A small piece of linen lace, maybe 5 centimeters wide, costs 310 euros. That may sound like a lot for such a tiny square, until you realize that it took 31 hours of skilled handwork to make. Do the math: that’s about 10 euros per hour.


To put this into perspective: as of 2025, the minimum wage in France (SMIC) is €11.88 gross per hour, or about €9.40 net after deductions. A lace maker producing one of the most rare and specialized crafts in the world is earning barely minimum wage, sometimes even less.

And if that’s what a small piece takes, imagine how many hundreds of hours go into the larger ones.



This was my biggest takeaway: we need to normalize including the number of hours in our price tags.


Because most people simply have no idea. They look at something handmade and think, Why does it cost so much? But when you show them: this scarf took 12 hours to weave, this embroidery took 40 hours to stitch, this lace took 31 hours for a piece no bigger than a match box, they begin to understand.
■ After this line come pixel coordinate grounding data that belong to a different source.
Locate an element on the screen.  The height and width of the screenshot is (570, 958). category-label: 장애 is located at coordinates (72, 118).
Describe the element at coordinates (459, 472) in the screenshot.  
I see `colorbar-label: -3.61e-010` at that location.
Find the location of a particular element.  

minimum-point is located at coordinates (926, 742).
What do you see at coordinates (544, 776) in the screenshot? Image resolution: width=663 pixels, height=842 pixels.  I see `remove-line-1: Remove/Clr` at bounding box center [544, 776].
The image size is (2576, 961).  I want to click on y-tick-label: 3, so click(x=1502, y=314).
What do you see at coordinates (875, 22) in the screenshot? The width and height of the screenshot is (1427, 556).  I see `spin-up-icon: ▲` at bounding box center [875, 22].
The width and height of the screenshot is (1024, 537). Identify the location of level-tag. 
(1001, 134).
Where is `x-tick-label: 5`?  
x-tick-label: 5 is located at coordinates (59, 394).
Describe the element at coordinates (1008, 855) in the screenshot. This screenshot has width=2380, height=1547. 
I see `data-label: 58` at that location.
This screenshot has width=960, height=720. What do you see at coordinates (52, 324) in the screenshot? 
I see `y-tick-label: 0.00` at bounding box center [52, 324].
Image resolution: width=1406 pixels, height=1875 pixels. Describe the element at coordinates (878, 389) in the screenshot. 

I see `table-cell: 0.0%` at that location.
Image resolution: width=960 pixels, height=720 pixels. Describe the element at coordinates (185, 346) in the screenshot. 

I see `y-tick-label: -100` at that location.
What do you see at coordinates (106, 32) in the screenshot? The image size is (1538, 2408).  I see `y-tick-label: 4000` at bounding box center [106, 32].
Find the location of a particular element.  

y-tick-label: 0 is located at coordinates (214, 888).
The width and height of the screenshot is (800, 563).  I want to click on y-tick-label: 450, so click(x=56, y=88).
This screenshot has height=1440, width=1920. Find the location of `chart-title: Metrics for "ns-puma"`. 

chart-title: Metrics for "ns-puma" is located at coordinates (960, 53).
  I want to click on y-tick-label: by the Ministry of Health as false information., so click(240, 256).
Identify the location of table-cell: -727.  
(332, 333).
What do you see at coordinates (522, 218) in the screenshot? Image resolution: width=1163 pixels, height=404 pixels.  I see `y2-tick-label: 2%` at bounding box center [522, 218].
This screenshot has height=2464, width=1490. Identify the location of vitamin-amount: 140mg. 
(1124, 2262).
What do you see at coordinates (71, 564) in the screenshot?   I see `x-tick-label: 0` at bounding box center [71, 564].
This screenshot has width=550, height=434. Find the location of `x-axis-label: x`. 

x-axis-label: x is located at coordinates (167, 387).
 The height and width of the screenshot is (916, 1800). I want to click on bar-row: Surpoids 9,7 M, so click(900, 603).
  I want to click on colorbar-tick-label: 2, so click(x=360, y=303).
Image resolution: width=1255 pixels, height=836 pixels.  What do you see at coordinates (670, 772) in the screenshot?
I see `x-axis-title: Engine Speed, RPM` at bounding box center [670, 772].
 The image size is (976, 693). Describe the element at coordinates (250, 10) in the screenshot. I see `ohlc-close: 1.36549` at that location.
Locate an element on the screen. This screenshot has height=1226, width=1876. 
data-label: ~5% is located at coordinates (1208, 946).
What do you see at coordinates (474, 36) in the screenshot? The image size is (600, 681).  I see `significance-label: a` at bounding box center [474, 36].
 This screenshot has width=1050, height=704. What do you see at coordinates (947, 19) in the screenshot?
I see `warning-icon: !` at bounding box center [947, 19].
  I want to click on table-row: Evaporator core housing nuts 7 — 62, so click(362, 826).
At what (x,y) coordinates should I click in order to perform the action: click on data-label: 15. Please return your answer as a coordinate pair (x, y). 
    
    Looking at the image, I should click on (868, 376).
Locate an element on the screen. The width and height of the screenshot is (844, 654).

It’s not “expensive.” It’s fair.

So whether you’re making lace, dyeing fabric, weaving, or creating art of any kind, don’t shy away from telling people how much time it took. Put it right there next to the price. Educate them. I know this is what I will start doing from now on. Because once they see the hours behind the work, they’ll also see the value.

If a 5 cm square of Alençon lace carries 31 hours of invisible labor, how many hours do you think are hidden in the beauty of your own craft?